----- Исходный текст -----

К сожалению, а может быть, наоборот, к счастью, нет простого и очевидного рецепта для распознавания одаренности, таланта или просто способности к труду. Во всяком случае, я такого рецепта не знаю. Но каждому человеку, даже самого юного возраста, уже со школьных лет очень важно постоянно присматриваться к самому себе, пытаться здраво и правильно определить свое призвание.
Если бы я вдруг захотел стать музыкантом, то, думаю, доставил бы немало огорчений своим слушателям, так как абсолютно лишен музыкального слуха. Я мог бы целую жизнь учиться музыке, и ничего бы из этого хорошего не получилось.
Важно правильно взвесить свои способности и свои наклонности. Из наиболее благоприятного их сочетания и рождается удовлетворяющая тебя трудовая деятельность.
С. Л. ЛЬВОВ
КИРА, ЗИНА И БОГАТЫЙ НИЩИЙ
У меня есть хорошая подруга. Когда мы с ней собирались вместе в кино, я всегда надевала свое самое красивое платье. Но теперь ей стали покупать вещи лучше, чем у меня. А моя мама мне таких покупать не может: кроме меня, у нее еще двое.
— Неужели у тебя нет платья получше?
Она произнесла эти слова с удивлением и даже с отвращением и с тех пор стала замечать во мне только плохое. Я не знала, как мне ей ответить. Но однажды, когда я высказала Кире все, что об этом думаю, она совсем перестала со мной разговаривать.

----- Исходные данные -----

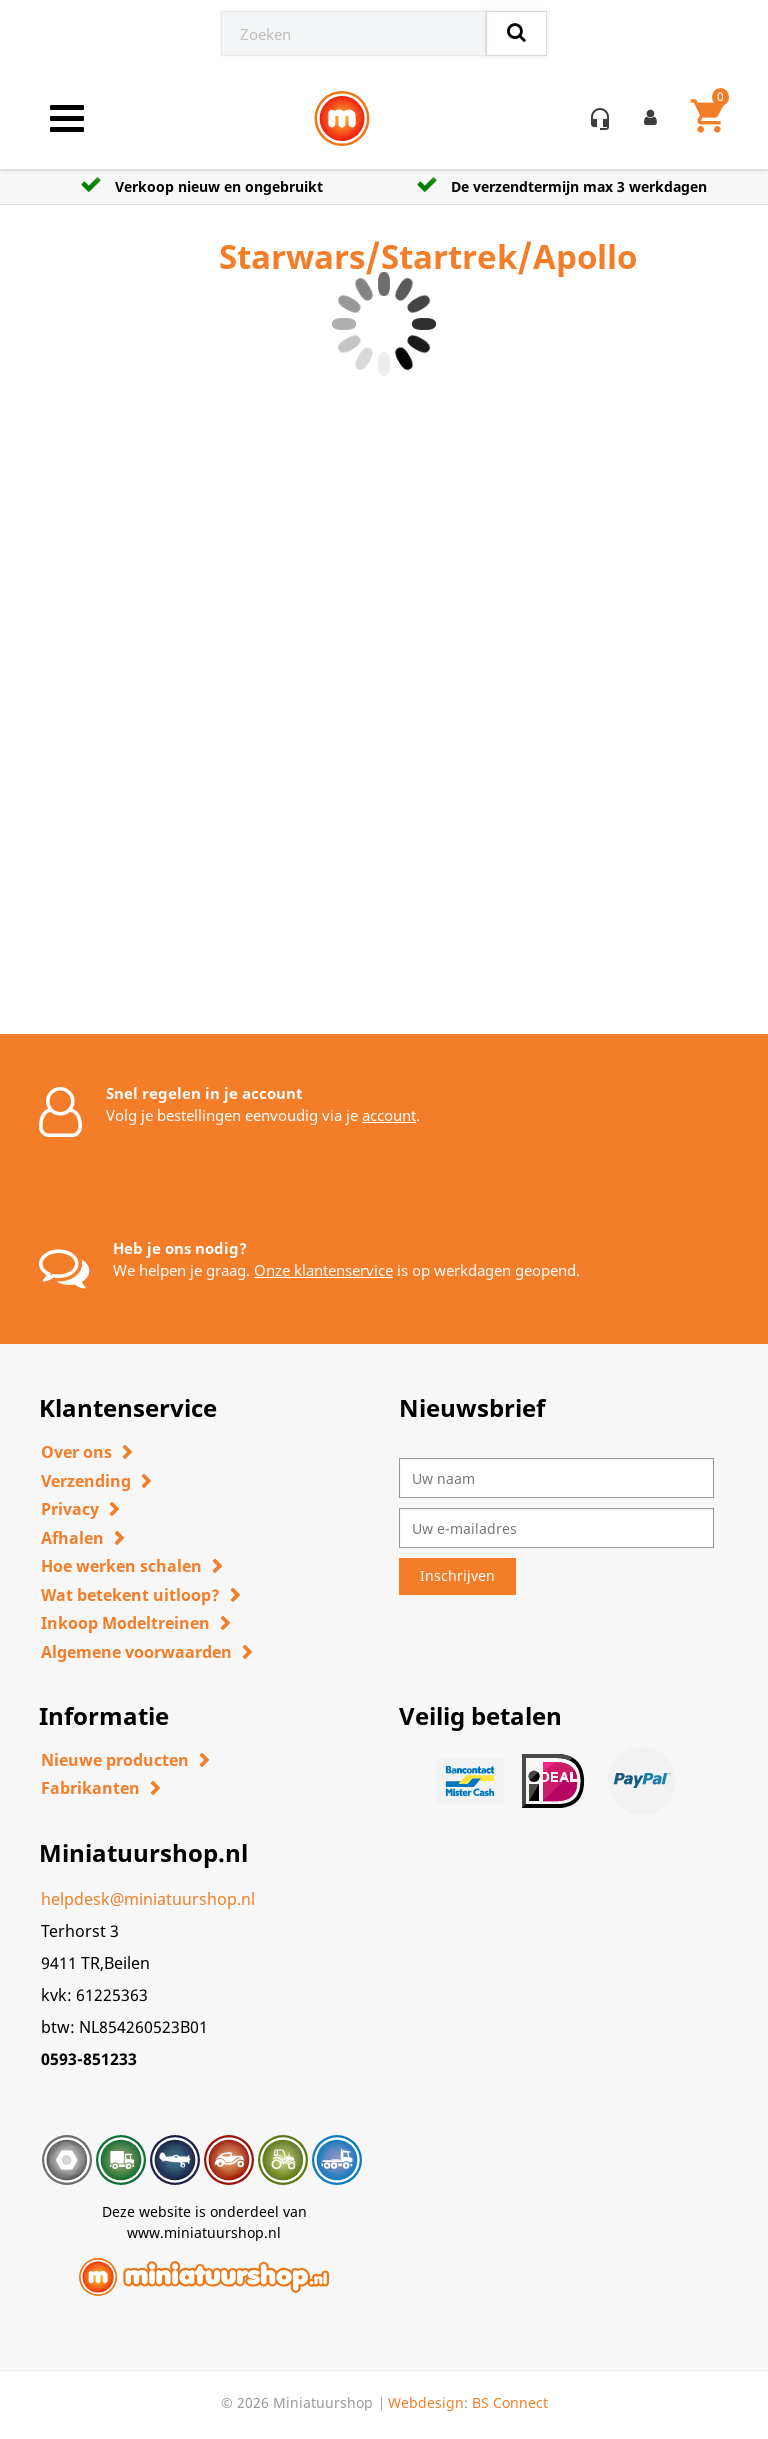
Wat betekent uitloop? (130, 1595)
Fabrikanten (90, 1788)
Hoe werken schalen (121, 1566)
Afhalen (72, 1538)
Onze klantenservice (323, 1270)
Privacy (70, 1509)
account (389, 1115)
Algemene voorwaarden (136, 1652)
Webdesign (426, 2402)
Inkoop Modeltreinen (125, 1623)
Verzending (86, 1481)
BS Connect (510, 2402)
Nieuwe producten (115, 1760)
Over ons (76, 1452)
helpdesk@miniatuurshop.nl (148, 1899)
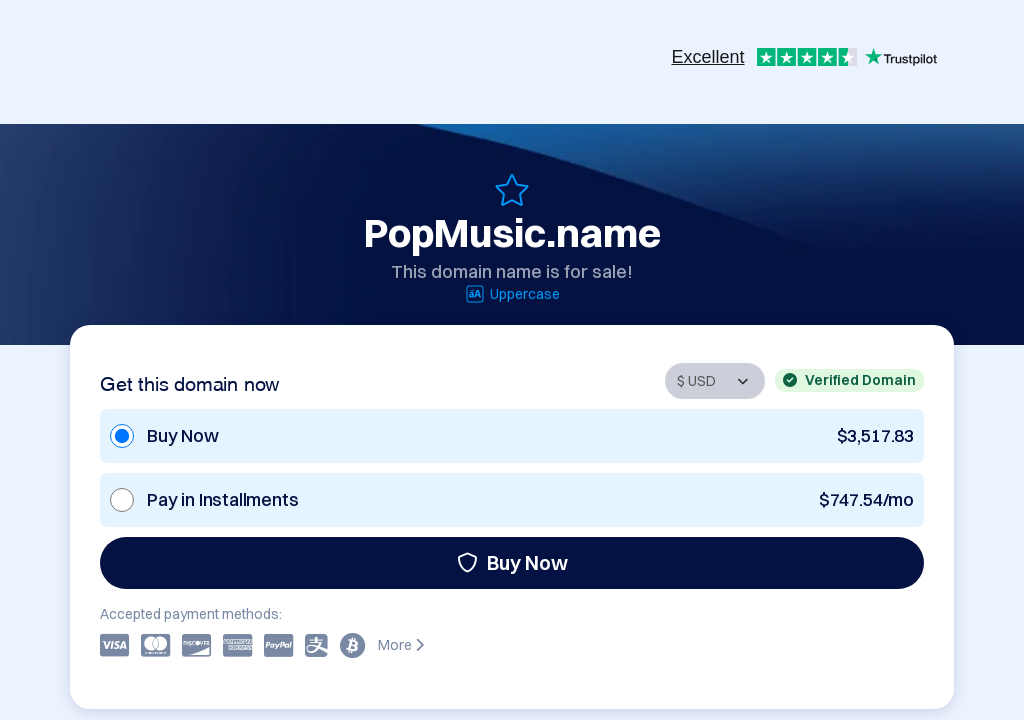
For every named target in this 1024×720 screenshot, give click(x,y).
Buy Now (512, 562)
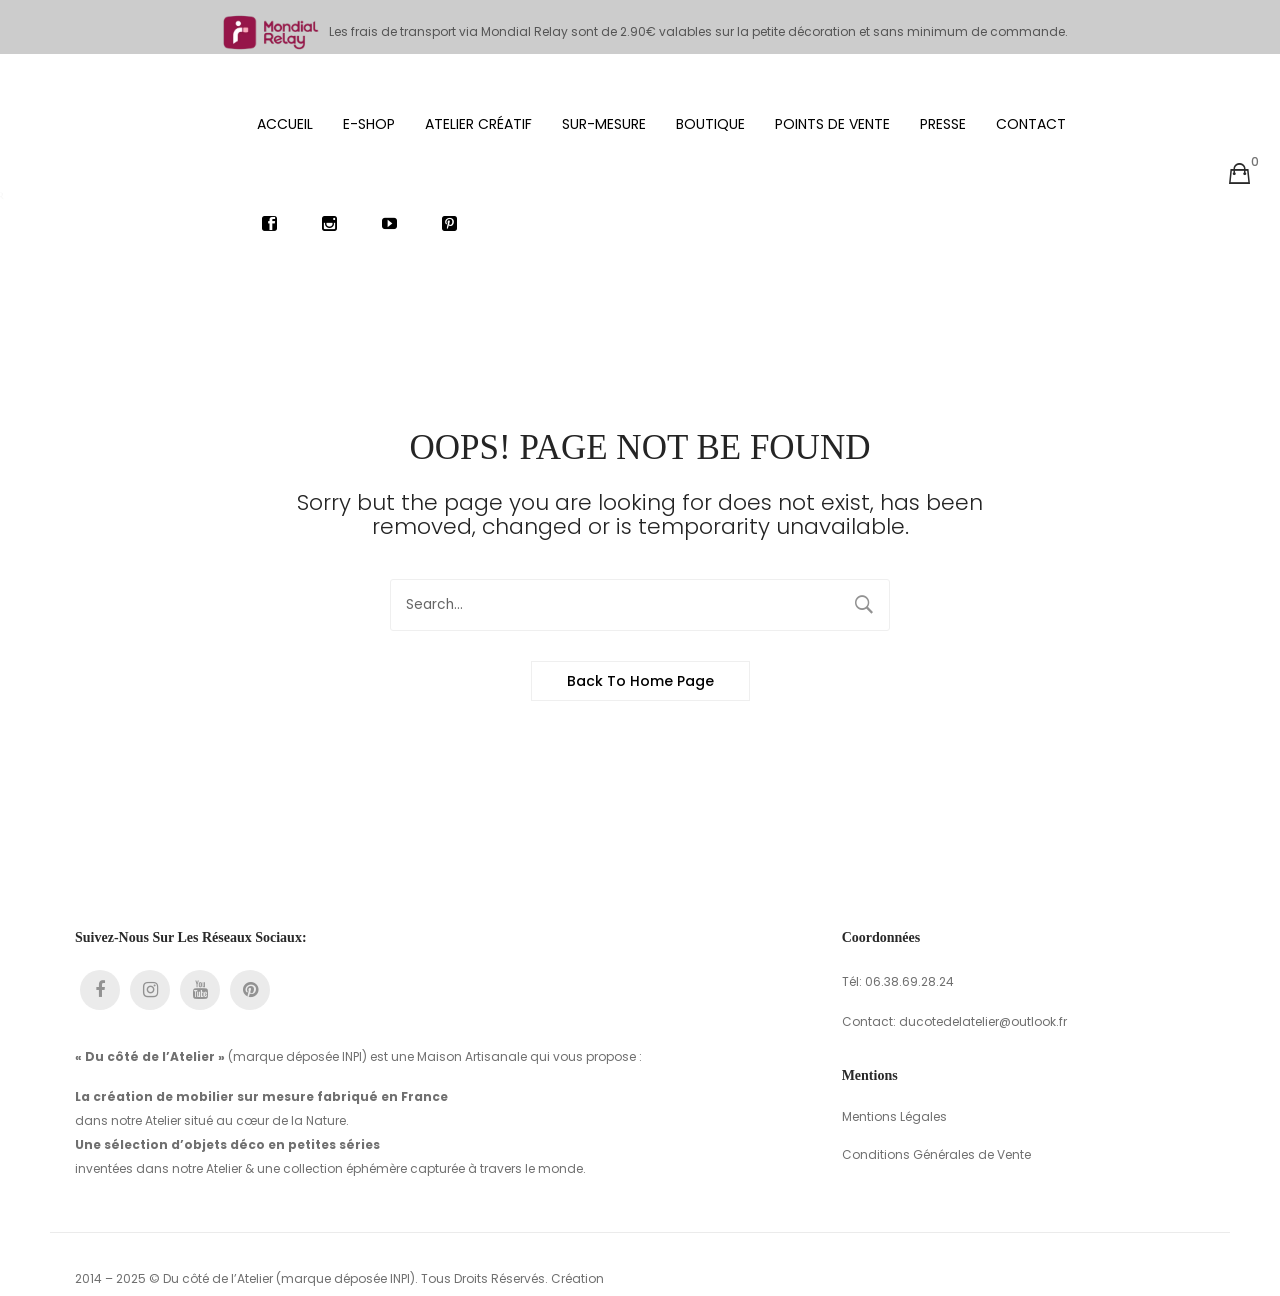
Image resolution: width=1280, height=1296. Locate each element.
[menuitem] (285, 70)
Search (864, 552)
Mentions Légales (894, 1063)
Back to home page (640, 628)
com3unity (139, 1249)
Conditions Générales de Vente (936, 1101)
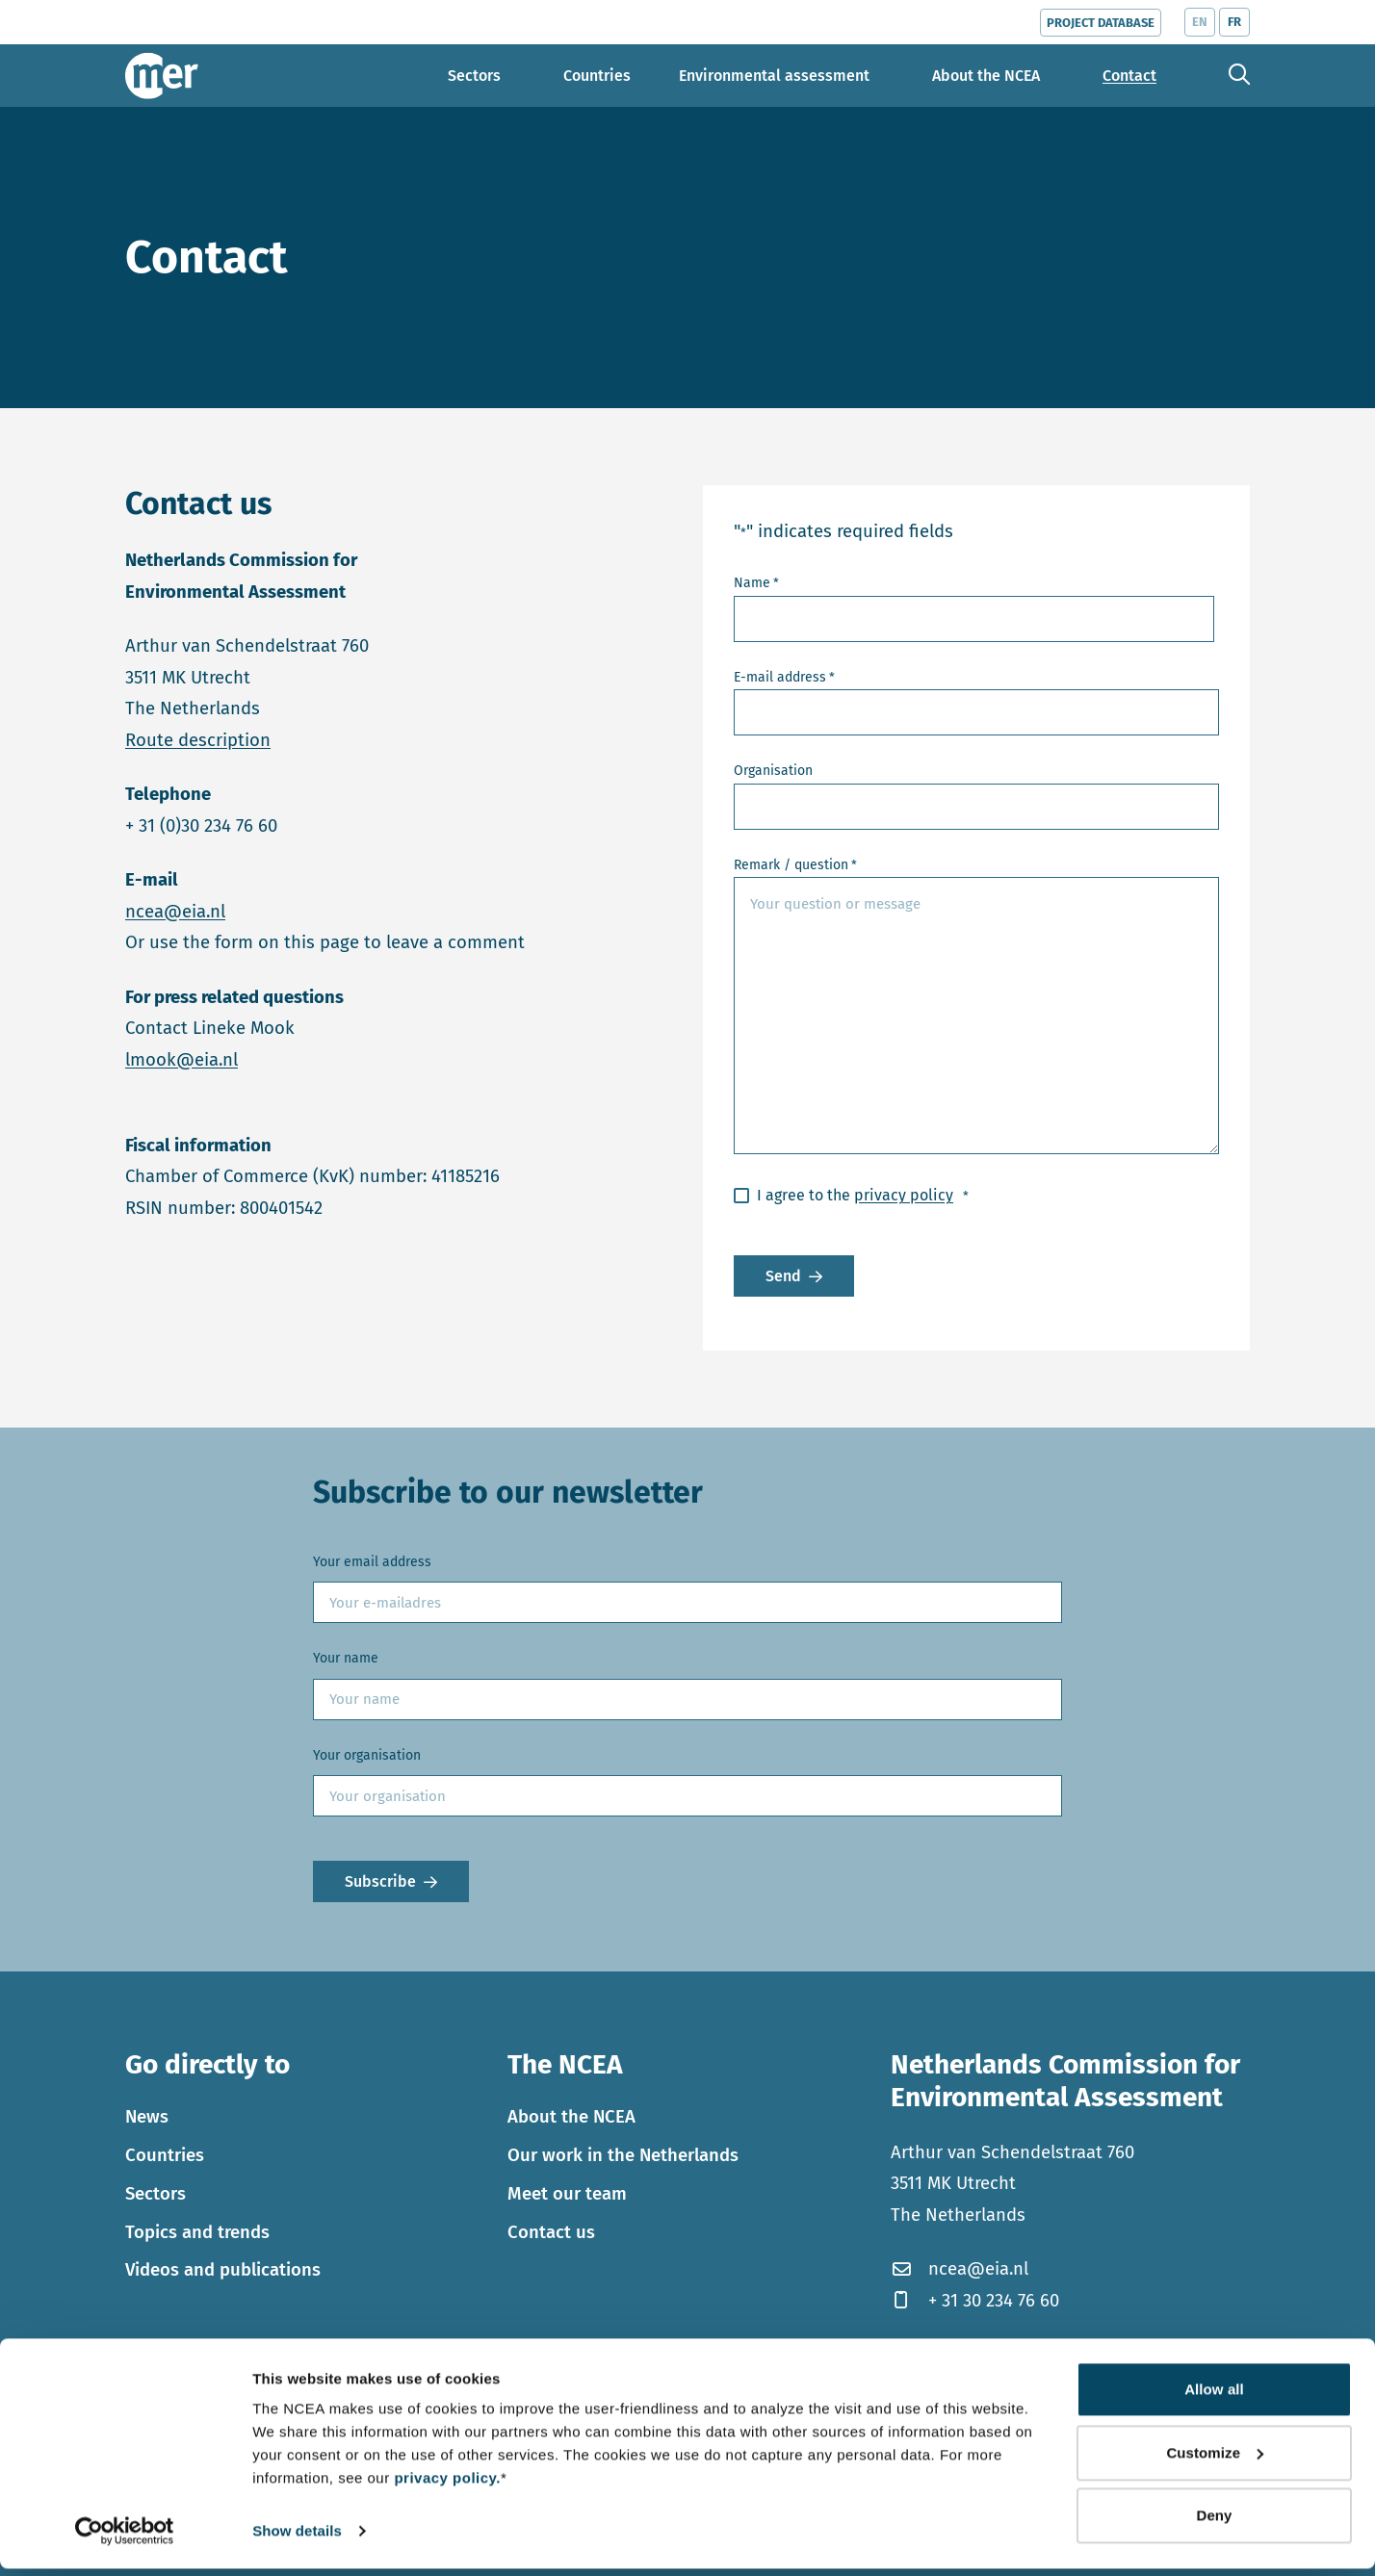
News (147, 2116)
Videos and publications (223, 2269)
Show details (297, 2538)
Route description (198, 740)
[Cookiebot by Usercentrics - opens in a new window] (124, 2538)
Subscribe (380, 1881)
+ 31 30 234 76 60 (975, 2300)
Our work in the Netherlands (623, 2155)
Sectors (155, 2193)
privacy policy (903, 1195)
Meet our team (567, 2193)
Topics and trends (197, 2232)
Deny (1214, 2522)
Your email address (372, 1562)
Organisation (773, 770)
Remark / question (795, 866)
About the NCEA (571, 2116)
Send (783, 1276)
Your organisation (367, 1755)
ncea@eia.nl (175, 911)
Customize (1214, 2459)
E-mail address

-----

Задания:
(a) Что, согласно исходному тексту, рождается из наиболее благоприятного сочетания способностей и наклонностей?
(b) Измените фрагмент исходного текста между «К сожалению, а» и «определить свое призвание.» включительно: везде замените «рецепта» на «способа».
Записи — отдельный материал, с исходным текстом они не связаны.

Ответы к заданиям:
(a) Удовлетворяющая тебя трудовая деятельность.

(b)
К сожалению, а может быть, наоборот, к счастью, нет простого и очевидного способа для распознавания одаренности, таланта или просто способности к труду. Во всяком случае, я такого способа не знаю. Но каждому человеку, даже самого юного возраста, уже со школьных лет очень важно постоянно присматриваться к самому себе, пытаться здраво и правильно определить свое призвание.